There is a profound difference between the mathematical behavior of a function whose parameter values are defined (e.g. the FORM/SORM paradigm) and the same function whose parameter values must be estimated from data. In the first instance it is not unreasonable to ask "What is the probability that a point is some number of (rotated and normalized) standard deviations from the given joint mean?"
In the second instance the question becomes "Given these experimental observations, what is the probability of some future observation being at least as large (or small) as some point of interest?" These are not synonymous interrogatives, and even some very famous statisticians had difficulty seeing the distinction.
Karl Pearson (1857-1936) who founded the prestigious statistical journal Biometrika and for whom the Pearson correlation coefficient is named, and who invented the Chi-square test, failed to appreciate that he was incorrectly using the sample means as though they were the population means, treating the means as known when they were estimated from the data.
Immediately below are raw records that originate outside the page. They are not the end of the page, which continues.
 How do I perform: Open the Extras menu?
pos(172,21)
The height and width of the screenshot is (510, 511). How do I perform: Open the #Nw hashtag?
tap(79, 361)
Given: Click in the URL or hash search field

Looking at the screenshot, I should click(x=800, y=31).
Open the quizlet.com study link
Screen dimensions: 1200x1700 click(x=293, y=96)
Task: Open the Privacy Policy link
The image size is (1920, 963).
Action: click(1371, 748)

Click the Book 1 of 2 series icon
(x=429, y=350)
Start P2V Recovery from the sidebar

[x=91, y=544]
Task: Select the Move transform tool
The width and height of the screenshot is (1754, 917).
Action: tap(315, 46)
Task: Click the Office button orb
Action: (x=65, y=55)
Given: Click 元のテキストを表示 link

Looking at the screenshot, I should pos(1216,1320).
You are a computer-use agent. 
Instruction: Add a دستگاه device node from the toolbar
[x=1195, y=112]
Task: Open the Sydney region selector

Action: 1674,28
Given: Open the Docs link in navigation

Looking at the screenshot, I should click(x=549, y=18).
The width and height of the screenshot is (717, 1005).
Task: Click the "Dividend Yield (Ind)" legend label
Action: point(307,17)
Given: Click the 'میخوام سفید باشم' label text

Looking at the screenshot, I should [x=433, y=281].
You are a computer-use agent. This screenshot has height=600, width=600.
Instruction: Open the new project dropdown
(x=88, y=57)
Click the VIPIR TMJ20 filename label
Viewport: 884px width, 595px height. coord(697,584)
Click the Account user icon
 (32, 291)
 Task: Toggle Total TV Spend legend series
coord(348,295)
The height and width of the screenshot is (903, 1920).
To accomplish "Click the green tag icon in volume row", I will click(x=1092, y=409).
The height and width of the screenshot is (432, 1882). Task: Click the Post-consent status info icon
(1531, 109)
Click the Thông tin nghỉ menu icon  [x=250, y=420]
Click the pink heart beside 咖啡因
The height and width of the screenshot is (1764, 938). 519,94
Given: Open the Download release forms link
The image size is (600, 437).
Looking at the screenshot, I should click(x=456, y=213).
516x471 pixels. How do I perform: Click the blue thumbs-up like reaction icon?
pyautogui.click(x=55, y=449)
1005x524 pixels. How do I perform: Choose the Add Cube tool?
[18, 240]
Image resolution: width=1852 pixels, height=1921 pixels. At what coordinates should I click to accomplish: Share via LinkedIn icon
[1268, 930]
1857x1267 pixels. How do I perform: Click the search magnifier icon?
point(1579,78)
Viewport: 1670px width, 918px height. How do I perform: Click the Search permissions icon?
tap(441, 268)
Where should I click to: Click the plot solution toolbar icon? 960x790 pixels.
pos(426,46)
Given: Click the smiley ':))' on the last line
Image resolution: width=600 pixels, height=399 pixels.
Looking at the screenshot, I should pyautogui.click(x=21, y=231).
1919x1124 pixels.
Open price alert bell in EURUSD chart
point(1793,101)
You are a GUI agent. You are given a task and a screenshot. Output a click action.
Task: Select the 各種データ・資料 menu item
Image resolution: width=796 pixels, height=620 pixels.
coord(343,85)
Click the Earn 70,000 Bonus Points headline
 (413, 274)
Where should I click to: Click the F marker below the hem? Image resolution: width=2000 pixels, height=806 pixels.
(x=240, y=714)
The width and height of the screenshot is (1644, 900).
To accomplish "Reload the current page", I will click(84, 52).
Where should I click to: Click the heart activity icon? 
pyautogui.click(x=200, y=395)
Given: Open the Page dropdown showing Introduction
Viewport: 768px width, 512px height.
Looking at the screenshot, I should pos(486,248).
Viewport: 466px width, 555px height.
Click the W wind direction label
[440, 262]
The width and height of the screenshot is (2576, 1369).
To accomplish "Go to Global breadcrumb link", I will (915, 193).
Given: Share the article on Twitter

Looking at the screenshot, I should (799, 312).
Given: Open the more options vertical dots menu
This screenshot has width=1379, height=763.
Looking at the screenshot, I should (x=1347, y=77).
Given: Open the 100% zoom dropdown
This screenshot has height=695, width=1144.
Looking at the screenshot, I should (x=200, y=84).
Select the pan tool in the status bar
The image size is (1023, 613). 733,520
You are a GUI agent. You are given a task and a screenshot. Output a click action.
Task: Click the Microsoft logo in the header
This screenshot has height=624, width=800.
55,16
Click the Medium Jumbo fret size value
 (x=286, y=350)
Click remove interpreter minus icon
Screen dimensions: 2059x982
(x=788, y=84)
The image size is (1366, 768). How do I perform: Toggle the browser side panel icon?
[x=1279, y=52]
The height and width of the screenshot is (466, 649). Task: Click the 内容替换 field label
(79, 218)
This lead to a famous row with another luminary, R. A. Fisher (1890-1962) who wrote the first book on Design of Experiments and who revolutionized statistics with the concept of likelihood and estimating parameters by maximizing their likelihood.
Fisher pointed out that Pearson had misunderstood his own chi-square test, and was therefore calculating probability of failure incorrectly. The resulting acrimonious and vitriolic row lasted years and was finally resolved in 1926 in Fisher's favor based on data collected, ironically, by Egon Pearson, Karl Pearson's son, who published the results of 11,688 2x2 contingency tables, observed under random sampling. If Karl Pearson had been correct the observed mean value for Chi-square would have been three. Fisher said it would be one, as it was (1.00001). As a result, the elder Pearson's erroneous calculations would erroneously accept as having a 5% probability of occurrence, something with a true probability of 0.5% - an error of 10x, effectively increasing his Type II error rate (failing to reject a false null hypothesis) by 10x.
The lesson here is that really smart people can make this mistake and the consequences can be severe.